1 marzo 2016 di Maurizio Lupi

Sulle adozioni per le coppie omosessuali mi sembrava che quanto votato dal Senato fosse definitivamente chiaro, ma forse bisogna ribadire quanto è successo. Sulle adozioni, sull’utero in affitto e sulla stepchild adoption non ci siamo pronunciati su un testo di iniziativa parlamentare, ma su un testo sul quale si sono coinvolti direttamente il governo e la maggioranza che lo sostiene, e su quel testo il governo ha posto la fiducia. 
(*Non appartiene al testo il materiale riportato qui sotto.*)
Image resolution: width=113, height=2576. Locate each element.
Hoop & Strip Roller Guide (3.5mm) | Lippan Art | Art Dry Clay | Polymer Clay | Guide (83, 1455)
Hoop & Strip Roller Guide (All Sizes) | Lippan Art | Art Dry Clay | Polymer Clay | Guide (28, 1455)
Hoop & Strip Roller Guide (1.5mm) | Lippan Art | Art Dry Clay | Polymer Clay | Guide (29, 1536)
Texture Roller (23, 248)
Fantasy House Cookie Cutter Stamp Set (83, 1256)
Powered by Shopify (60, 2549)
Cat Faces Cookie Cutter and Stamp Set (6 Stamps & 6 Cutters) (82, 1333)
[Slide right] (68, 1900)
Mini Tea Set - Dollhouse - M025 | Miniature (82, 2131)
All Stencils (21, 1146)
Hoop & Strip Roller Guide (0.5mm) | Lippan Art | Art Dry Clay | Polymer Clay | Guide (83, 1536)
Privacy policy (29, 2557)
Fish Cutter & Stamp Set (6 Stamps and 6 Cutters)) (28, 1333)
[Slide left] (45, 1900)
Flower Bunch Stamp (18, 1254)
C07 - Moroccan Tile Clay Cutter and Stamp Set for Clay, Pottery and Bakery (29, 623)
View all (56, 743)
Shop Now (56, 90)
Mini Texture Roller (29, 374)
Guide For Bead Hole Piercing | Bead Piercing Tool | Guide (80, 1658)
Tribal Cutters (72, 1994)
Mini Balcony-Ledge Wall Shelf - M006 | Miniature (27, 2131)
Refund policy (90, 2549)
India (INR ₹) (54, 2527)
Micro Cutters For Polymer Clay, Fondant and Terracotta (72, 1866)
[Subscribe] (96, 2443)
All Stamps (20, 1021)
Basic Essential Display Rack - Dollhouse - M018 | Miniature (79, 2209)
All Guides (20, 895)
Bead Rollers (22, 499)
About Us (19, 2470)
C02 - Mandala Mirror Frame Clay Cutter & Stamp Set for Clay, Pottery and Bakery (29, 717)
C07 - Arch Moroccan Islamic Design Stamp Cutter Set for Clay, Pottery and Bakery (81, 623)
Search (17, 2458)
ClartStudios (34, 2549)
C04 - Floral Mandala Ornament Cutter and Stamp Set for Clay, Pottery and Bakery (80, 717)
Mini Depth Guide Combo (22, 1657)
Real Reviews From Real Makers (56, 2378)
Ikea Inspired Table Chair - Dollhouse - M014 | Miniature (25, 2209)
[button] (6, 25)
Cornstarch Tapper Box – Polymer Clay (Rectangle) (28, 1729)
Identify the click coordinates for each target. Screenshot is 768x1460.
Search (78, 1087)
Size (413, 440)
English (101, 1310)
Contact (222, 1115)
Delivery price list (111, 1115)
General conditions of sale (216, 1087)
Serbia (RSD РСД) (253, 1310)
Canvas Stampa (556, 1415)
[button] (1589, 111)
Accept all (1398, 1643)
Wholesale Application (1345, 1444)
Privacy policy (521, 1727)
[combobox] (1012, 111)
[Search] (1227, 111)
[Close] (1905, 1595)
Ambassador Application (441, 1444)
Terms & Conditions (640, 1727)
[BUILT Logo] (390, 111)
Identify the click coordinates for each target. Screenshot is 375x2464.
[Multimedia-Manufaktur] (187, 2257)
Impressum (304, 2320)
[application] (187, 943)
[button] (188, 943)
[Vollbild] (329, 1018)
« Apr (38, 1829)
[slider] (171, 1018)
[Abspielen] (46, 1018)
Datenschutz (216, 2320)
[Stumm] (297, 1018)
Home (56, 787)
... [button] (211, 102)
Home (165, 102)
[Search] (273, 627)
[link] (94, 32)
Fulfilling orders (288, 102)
Abbiamo dunque confermato la fiducia a un governo che ha detto no alle adozioni omosessuali, no all’utero in affitto, no alla stepchild adoption. È questa la chiara e non equivocabile posizione della maggioranza. 

Quanto alla legge sulle adozioni, ben venga un’indagine conoscitiva, ma il suo scopo deve essere non quello di vagliare casi particolari ma di capire il perché del caso macroscopico di 35.000 bambini in attesa di una famiglia, cioè di un papà e di una mamma, e di 30.000 famiglie in lista di attesa per l’adozione.

Tra questi non c’è Tobia Antonio (benvenuto!), il figlio del compagno di Vendola, che un papà ce l’ha e una mamma ce l’aveva, solo che lo hanno allontanato da lei. Se serviva una prova che la stepchild adoption serviva a ratificare la pratica dell’utero in affitto, questa prova l’abbiamo avuta proprio dalle parole di Vendola. Ogni desiderio è legittimo, ma quando un desiderio che riguarda terzi, in questo caso un bambino, pretende di trasformarsi in diritto, si apre inevitabilmente la strada alla mercificazione, come il caso Vendola appunto documenta.